The culture you create within your company profoundly influences its performance.
Here at Flywheel Advisors, we see a direct correlation between company performance and its culture. We pay special attention to how teams ‘execute’ and if there is a consistent methodology across the organization.
Execution: The Discipline of Getting Things Done
In their influential 2002 book “Execution: The Discipline of Getting Things Done,” former Honeywell CEO Larry Bossidy and Stanford Professor Ram Charan define execution as “the people, strategy, and operating plan to get things done on time.” Bossidy & Charam detail their keys to success; hiring and developing people, aligning them through a well-thought-out strategy, and implementing an operational structure for communication, organization, and reporting to see their efforts through to the intended results.
They describe not only the process of execution but also the importance of intangibles. One of the essential intangibles is integrity. Under no circumstances can everything be done perfectly, but all team members must be held accountable.

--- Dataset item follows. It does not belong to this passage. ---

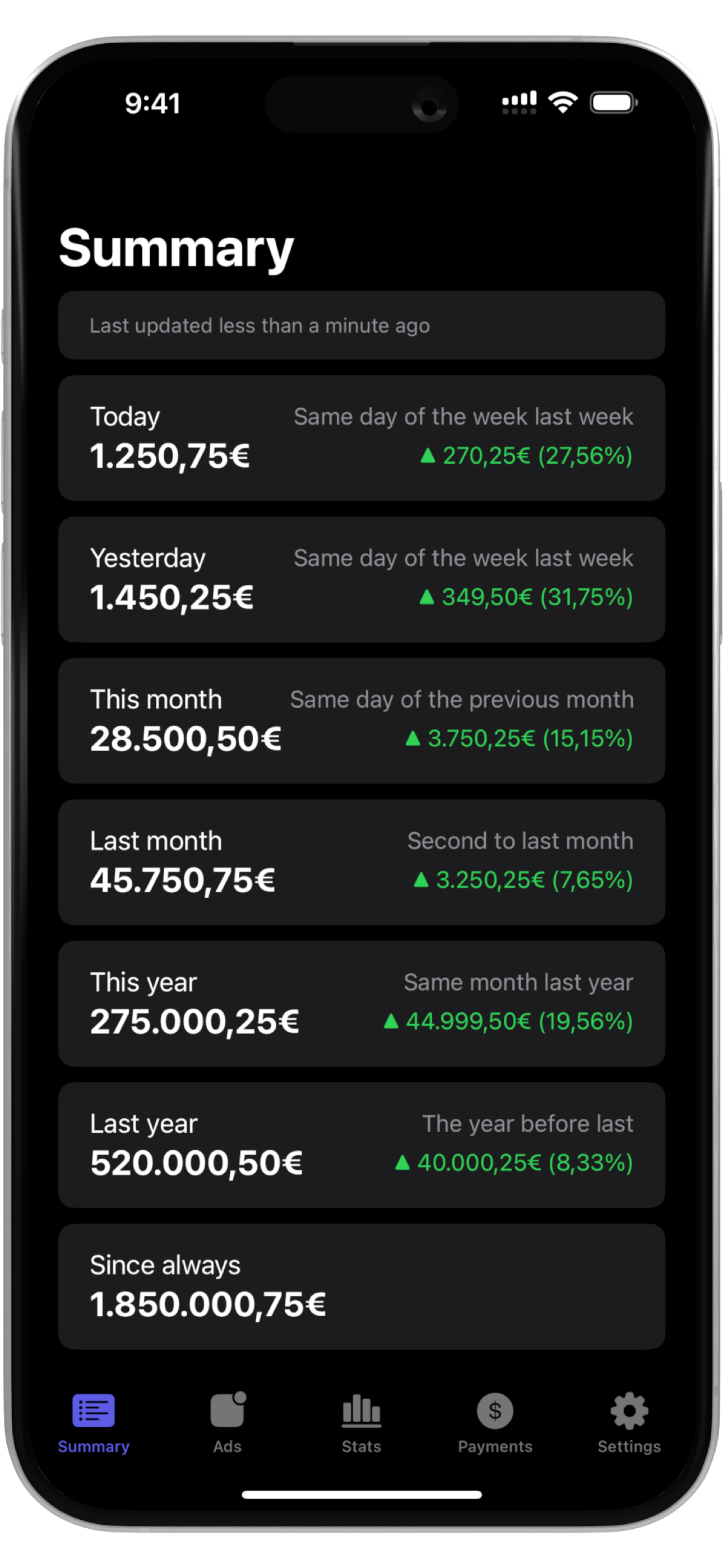Tap the Summary list icon

click(93, 1410)
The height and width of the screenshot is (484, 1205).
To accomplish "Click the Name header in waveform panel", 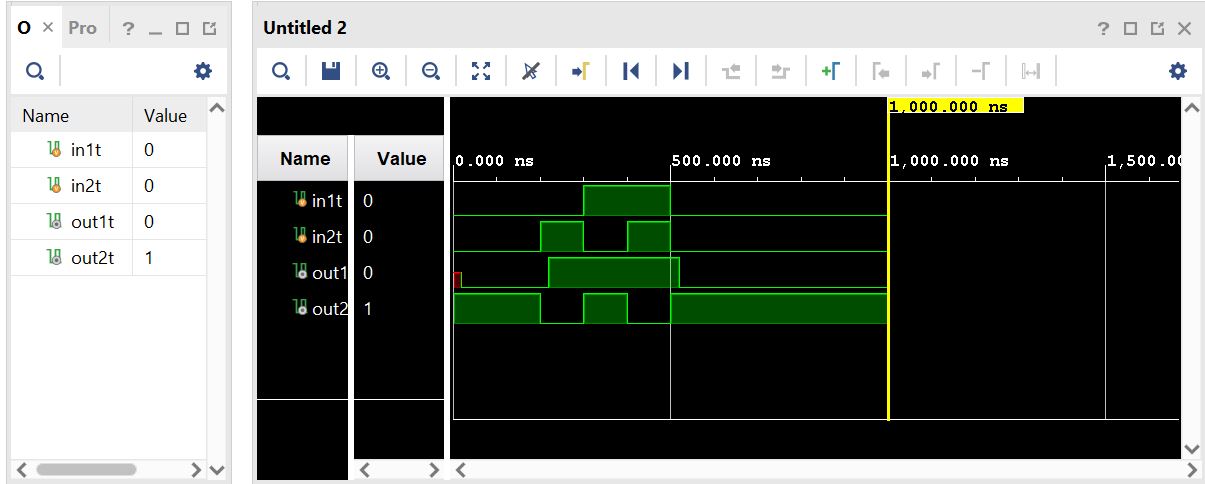I will tap(305, 159).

How Do You Create Accountability Within Your Organization?
Some will build dashboards to track results. Others will point to organizational alignment and planning.

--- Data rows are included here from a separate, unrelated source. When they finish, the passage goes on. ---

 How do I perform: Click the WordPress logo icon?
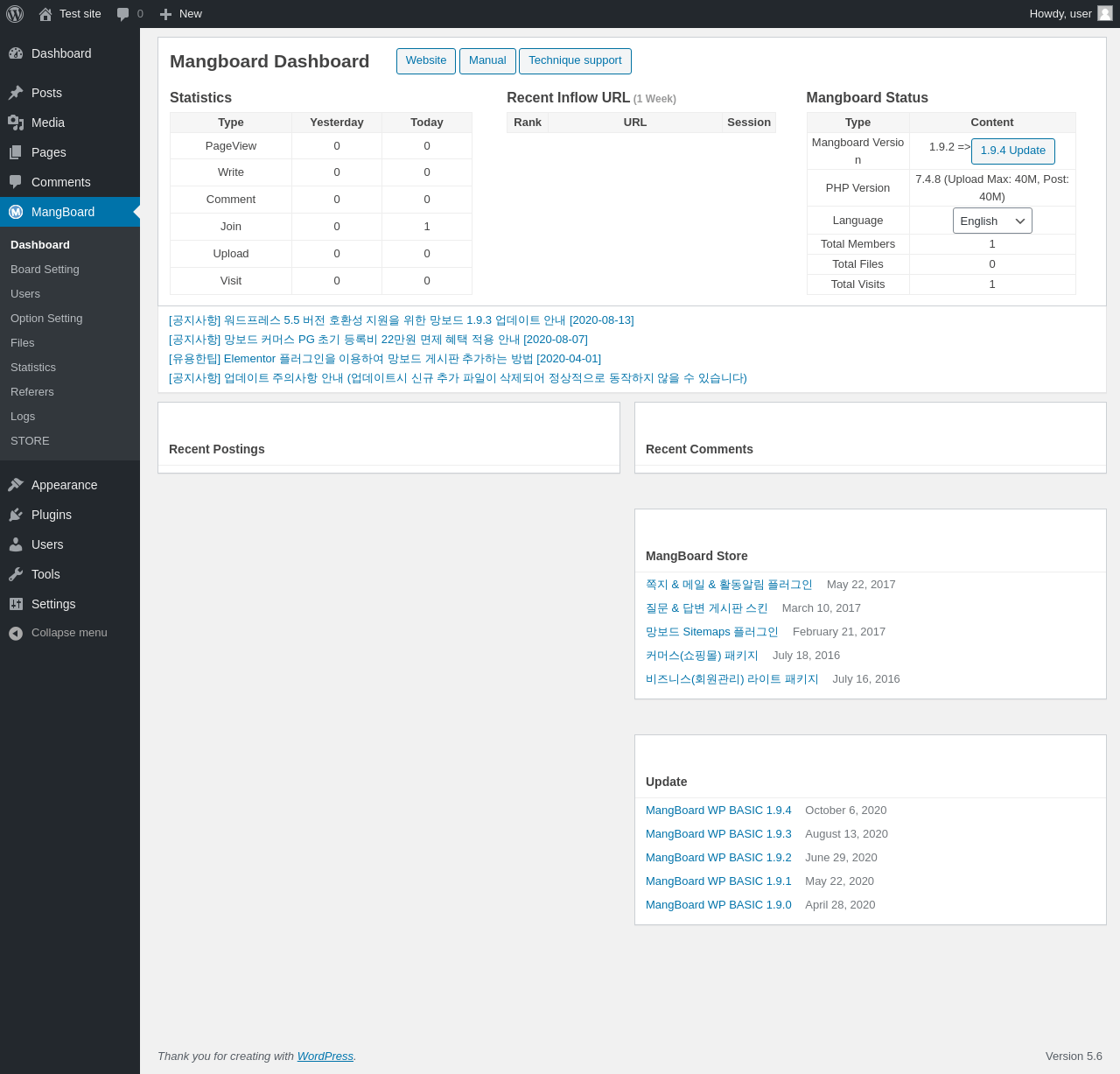tap(15, 14)
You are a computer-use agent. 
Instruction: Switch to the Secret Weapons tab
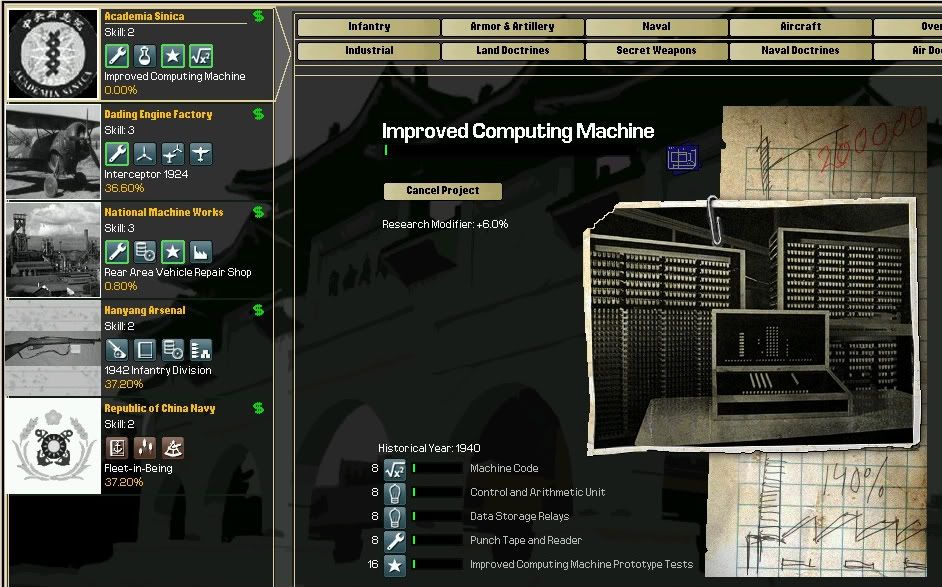coord(656,50)
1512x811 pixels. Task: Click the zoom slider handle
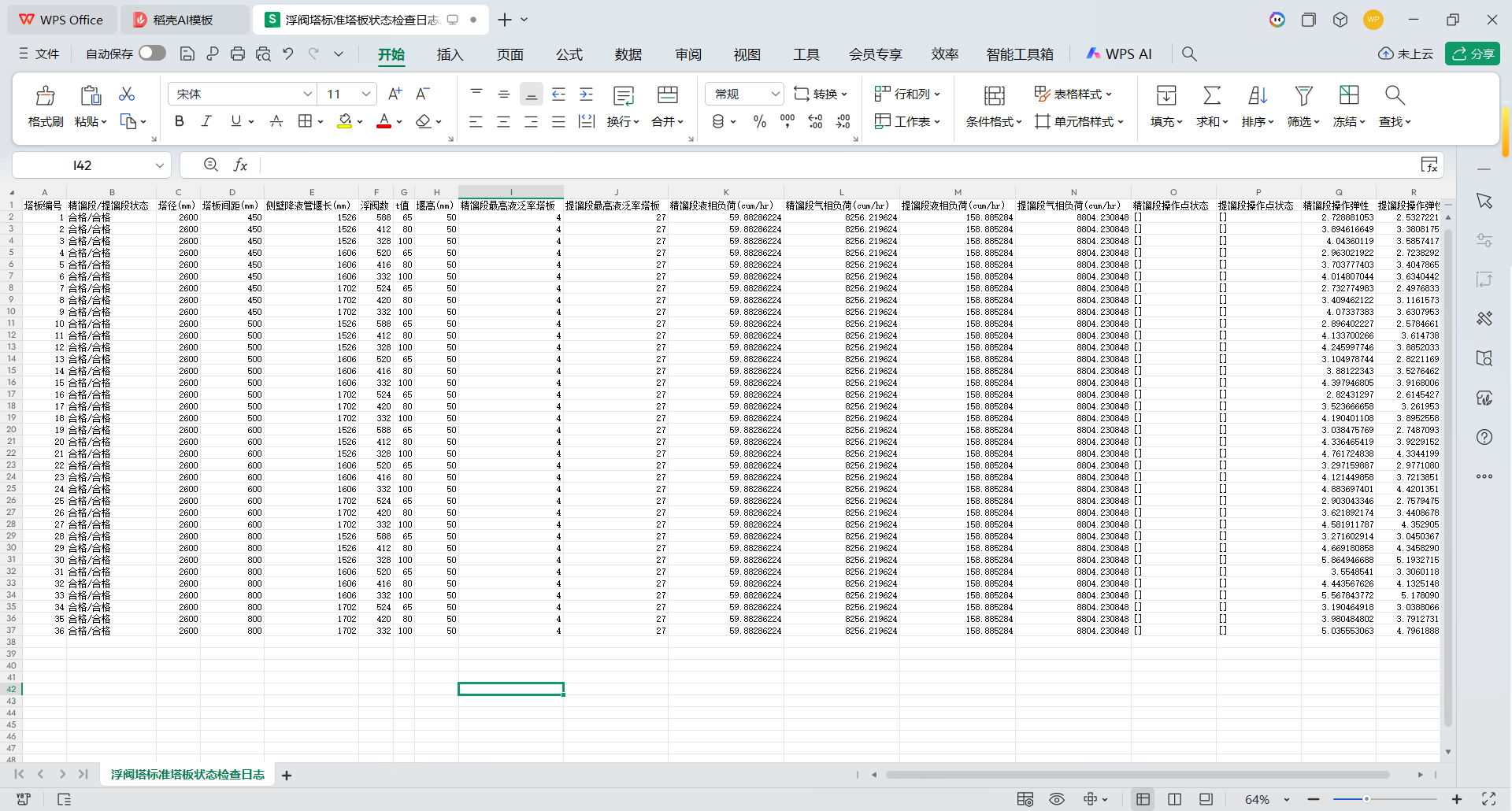pos(1366,799)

We at Flywheel Advisors believe that accountability derives from the expectation that all team members, starting with C-Suite, down to the entry-level employee, transparently conduct themselves and collaborate with their co-workers when appropriate.
Transparency means everyone on your team must strive to be honest and open in all interactions. Not just when asked but proactively providing status and information about potential risks allowing others to react appropriately.
Collaboration, similar to cooperation, acknowledges that a company has shared goals, most activities or departments have interdependencies, and team members must proactively work together to meet company objectives.
Not All Companies Adopt These Principles of Transparency and Collaboration
For instance, if teams are not transparent and hide or suppress critical metrics, how can the organization measure performance or identify issues? In many companies, silos are prevalent. Marketing teams may not think of the downstream impacts of product design on internal partners, such as shipping and fulfillment. The lack of collaboration during those phases can create issues, unnecessary costs, and resource drains that otherwise could be allocated to other improvement initiatives.
How Do I Implement a More Transparent and Collaborative Culture At My Company?
Changing to a more collaborative and transparent culture starts at the top of an existing organization. It requires your top leaders to lead by example, be willing to provide more visibility into metrics and operations and change how meetings are handled, and insist on new ways of group interactions across the company. This will take time and possibly cause disruption and possibly defections of employees, managers, and even senior leaders who don’t subscribe to higher visibility and accountability.
It is undoubtedly much easier for a new company to incorporate these characteristics into its culture. Not only do your leaders need to reflect this in your culture, but you can also build this into your hiring processes (also known as “ticket to entry”). Building a checklist of criteria used during the interview process can ensure that hiring managers are accountable for bringing in employees that subscribe to the company’s core values.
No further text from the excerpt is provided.